Write “My mother never…” and then complete the sentence. List several things she never did. Build a story around the things she didn’t do. Focus on what they tell you about her personality, needs, situation, conflicts, fears, etc.

If need be, substitute a grandmother, aunt, or other female important in your life.

Writing Tip: Choose Your Readers Carefully

Writers often want someone to read a draft and give an opinion. Think twice. Or three times.

Family members generally fall into two categories: those who offer unconditional adulation, and those who are masters of the put-down. They are convenient but not always the best choice. Ask for comments primarily from other writers, or at least from experienced readers.

If you choose to belong to a critique group, choose peers who are of good heart–i.e.,no one is out to be top dog.

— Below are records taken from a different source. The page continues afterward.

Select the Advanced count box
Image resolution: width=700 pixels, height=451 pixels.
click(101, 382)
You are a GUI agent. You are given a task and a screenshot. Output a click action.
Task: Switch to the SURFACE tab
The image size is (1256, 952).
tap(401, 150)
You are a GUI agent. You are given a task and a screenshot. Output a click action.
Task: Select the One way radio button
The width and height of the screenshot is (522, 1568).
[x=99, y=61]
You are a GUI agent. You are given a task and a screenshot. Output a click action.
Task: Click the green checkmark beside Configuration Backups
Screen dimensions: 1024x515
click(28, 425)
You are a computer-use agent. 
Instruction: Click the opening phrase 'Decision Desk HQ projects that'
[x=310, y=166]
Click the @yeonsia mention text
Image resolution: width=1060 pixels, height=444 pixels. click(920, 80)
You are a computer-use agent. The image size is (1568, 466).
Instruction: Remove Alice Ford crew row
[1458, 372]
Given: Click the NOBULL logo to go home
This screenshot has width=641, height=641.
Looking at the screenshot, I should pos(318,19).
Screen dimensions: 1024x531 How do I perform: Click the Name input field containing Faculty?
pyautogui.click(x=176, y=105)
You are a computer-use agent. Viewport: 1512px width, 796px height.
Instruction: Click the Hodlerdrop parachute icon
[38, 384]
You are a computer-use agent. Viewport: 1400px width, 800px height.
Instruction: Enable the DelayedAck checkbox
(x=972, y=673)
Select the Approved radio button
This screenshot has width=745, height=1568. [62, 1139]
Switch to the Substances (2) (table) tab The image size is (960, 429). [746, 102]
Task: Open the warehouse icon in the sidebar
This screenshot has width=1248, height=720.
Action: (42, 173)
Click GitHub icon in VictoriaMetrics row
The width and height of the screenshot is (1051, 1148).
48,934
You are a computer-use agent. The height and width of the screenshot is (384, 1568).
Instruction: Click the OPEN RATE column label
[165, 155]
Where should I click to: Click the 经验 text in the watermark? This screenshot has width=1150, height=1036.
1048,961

The focus is on everyone making everyone else’s writing better, no competition.

Ask whoever comments on your work to be concrete, to identify specific instances to support any general statement. If the person says that you use strong verbs, ask for examples.

Get both positive and negative comments, and don’t defend your work. Getting feedback is not a debate. Your readers are responding to what is on the page, not what you were thinking or intending. Bring that up only if you are asking how to do it better.

And remember that suggestions are there for the taking–or not! But if there is a consensus on something–e.g., that the dialect is too heavy–ignore it at your own peril.